The painting is of a large black and white Coke bottle, made of acrylic, pencil and Letraset on canvas. Coca-Cola (4) is almost a foot taller than the 6-foot Coca-Cola (3).

==Ownership==
Coca-Cola (4) was purchased nearly immediately after its creation by art patrons Mr. and Mrs. Melvin Hirsh of Beverly Hills. It was acquired from Irving Blum's Ferus Gallery, the site of Andy Warhol's first solo exhibition, the Campbell's Soup Can show in 1964.

It was given to Christie's in New York in 1983, and was then acquired by Sotheby's auction house.

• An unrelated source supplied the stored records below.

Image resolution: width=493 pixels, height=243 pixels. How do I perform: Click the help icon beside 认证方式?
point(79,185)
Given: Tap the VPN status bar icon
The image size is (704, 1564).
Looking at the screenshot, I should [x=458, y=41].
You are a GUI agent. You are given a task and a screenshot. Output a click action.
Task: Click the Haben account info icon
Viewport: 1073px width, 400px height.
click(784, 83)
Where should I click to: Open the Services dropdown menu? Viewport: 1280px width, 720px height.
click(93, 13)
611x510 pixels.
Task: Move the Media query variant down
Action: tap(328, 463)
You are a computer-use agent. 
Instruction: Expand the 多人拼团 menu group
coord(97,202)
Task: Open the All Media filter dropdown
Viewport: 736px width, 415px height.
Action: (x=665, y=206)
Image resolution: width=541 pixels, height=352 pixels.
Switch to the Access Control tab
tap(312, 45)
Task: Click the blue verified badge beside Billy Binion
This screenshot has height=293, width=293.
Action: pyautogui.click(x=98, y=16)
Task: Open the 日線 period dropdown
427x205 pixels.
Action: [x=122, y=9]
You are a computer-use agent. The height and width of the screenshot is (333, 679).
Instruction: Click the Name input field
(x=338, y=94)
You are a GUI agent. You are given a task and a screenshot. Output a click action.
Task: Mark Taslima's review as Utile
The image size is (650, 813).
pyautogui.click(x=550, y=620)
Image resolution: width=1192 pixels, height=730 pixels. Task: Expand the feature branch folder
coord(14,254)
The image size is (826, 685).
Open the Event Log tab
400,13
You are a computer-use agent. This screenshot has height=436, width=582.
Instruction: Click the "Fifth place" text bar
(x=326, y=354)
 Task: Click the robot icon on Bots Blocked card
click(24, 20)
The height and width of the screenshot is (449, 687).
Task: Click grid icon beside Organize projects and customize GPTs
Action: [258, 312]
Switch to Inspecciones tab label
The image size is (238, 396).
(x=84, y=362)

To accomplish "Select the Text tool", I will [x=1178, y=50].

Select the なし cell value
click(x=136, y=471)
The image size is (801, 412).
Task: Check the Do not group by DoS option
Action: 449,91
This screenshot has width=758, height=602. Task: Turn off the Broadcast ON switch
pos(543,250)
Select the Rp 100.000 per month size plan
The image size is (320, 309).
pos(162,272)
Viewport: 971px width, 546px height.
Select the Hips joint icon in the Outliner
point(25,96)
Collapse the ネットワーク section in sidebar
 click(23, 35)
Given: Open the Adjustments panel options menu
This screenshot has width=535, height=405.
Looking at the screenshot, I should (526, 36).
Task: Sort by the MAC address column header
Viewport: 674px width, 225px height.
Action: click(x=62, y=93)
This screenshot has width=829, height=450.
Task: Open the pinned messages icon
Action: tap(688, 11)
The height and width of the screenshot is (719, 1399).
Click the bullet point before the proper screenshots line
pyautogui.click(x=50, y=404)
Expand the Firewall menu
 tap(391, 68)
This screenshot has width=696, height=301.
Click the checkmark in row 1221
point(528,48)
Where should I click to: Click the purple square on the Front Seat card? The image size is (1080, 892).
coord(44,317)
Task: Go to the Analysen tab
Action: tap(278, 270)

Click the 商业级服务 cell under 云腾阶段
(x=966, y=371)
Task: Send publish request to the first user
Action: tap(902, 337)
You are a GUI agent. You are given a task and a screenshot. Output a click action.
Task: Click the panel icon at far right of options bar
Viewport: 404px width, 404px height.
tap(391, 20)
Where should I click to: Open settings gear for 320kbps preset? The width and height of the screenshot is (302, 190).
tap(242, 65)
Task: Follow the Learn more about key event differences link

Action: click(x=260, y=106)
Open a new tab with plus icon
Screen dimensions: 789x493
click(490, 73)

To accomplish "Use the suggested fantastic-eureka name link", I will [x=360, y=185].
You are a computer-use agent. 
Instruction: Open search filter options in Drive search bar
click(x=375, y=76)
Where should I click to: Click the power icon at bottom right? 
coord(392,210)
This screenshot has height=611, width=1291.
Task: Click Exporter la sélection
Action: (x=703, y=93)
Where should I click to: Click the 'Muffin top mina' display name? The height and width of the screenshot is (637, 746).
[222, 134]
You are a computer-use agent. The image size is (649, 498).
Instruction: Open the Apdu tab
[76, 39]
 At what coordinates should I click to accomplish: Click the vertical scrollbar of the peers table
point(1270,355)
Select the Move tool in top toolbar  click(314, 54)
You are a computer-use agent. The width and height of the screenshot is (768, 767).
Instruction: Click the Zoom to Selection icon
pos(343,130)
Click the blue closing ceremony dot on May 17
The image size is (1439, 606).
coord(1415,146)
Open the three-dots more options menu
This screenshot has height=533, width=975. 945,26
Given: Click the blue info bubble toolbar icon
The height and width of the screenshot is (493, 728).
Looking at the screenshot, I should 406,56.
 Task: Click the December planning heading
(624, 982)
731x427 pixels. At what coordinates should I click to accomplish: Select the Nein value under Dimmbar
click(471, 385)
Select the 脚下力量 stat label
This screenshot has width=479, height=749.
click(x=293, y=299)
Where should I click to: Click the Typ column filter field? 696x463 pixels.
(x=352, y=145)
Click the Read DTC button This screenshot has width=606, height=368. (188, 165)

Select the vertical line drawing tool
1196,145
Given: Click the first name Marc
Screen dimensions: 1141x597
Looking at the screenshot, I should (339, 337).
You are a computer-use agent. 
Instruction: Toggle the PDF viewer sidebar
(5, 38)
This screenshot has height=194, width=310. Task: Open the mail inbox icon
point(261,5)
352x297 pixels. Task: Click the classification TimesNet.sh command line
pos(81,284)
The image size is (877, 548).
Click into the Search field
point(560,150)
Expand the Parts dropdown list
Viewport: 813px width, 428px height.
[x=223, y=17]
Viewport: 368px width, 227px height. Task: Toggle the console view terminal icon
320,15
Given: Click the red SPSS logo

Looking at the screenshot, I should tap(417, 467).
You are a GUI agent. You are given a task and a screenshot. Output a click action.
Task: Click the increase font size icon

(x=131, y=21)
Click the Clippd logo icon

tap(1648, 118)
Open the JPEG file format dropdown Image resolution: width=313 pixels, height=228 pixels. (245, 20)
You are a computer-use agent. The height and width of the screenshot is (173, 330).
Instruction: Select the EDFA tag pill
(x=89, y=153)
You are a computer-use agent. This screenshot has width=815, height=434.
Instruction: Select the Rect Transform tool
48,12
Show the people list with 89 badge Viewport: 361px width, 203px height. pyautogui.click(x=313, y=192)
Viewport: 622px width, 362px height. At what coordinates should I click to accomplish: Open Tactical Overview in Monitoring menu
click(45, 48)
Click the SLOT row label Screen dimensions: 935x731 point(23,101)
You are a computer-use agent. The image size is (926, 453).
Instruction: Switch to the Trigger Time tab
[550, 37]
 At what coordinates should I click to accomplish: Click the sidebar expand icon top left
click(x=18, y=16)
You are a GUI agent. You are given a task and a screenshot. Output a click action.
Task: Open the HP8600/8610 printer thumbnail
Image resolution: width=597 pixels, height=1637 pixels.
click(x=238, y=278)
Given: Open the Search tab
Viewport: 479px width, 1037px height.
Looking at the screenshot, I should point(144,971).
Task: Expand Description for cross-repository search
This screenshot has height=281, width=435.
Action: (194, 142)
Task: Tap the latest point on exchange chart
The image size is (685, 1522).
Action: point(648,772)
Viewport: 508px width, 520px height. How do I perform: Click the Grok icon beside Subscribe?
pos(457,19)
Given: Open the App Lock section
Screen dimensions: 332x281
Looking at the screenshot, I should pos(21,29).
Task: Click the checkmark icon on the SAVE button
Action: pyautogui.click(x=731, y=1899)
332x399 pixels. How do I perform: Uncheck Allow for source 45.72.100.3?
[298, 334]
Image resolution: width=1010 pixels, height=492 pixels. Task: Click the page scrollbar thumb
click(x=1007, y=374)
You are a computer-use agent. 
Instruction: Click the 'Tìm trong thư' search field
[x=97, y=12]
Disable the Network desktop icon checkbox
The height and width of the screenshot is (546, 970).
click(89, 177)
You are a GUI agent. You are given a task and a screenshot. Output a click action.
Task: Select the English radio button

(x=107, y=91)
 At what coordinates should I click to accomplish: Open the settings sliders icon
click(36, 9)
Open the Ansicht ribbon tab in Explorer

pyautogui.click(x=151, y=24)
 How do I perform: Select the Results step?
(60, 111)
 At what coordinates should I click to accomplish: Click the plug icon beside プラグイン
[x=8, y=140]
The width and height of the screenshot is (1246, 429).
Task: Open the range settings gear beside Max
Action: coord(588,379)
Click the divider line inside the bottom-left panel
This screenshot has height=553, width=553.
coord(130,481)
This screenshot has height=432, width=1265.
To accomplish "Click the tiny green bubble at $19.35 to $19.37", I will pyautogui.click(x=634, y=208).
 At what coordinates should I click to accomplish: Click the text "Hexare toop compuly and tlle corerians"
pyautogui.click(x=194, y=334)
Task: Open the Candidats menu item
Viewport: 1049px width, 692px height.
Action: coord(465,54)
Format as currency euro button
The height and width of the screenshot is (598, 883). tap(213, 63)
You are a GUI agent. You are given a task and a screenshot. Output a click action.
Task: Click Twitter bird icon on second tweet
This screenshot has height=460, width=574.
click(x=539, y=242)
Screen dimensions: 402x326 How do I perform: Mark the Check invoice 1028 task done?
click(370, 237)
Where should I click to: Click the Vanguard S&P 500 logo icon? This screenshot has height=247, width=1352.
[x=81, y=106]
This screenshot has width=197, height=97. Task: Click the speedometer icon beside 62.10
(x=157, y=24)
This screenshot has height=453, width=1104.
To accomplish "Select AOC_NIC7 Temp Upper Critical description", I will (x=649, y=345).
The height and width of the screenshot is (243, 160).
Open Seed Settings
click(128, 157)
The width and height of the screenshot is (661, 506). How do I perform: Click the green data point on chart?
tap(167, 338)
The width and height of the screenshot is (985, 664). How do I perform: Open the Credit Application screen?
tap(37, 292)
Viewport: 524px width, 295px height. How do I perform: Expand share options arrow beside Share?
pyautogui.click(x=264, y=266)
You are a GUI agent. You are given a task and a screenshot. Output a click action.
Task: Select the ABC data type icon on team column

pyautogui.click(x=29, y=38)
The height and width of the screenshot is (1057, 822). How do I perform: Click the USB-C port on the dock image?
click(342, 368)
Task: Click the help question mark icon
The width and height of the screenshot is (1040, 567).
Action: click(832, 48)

The painting sold for $35.36 million in 2010, surpassing its original estimate of $25 million. Upon its purchase, Sotheby’s said Coca-Cola (4) “is a landmark in the artist’s creation of his pop art style." The buyer of the painting was hedge fund manager Stephen A. Cohen.

==Coca-Cola art origins==
Warhol's Coca-Cola art started in the 1950s with a drawing of a Coke bottle next to a pair of legs. His attention was turned to the pop art movement in the 60s, as well, with pop paintings based on comics and ads. Warhol tore out Coca-Cola ads from magazines to use them in collages. Coca-Cola (2) was pivotal in Warhol's style transition from hand-painted pieces to silkscreens, with a composition first sketched in black and gray, then hand painted, as a blend of pop abstraction.

In Warhol's 1975 book, The Philosophy of Andy Warhol, he said, “You can be watching TV and see Coca-Cola, and you know that the President drinks Coke, Liz Taylor drinks Coke, and just think, you can drink Coke, too. A Coke is a Coke and no amount of money can get you a better Coke than the one the bum on the corner is drinking. All the Cokes are the same and all the Cokes are good. Liz Taylor knows it, the President knows it, the bum knows it, and you know it."

Coca-Cola (4) differs from the first two in the series, Coca-Cola (1) and Coca-Cola (2) because it has less of a free-hand style, thanks to the use of Letraset letters for the patent notice located on the front of the bottle.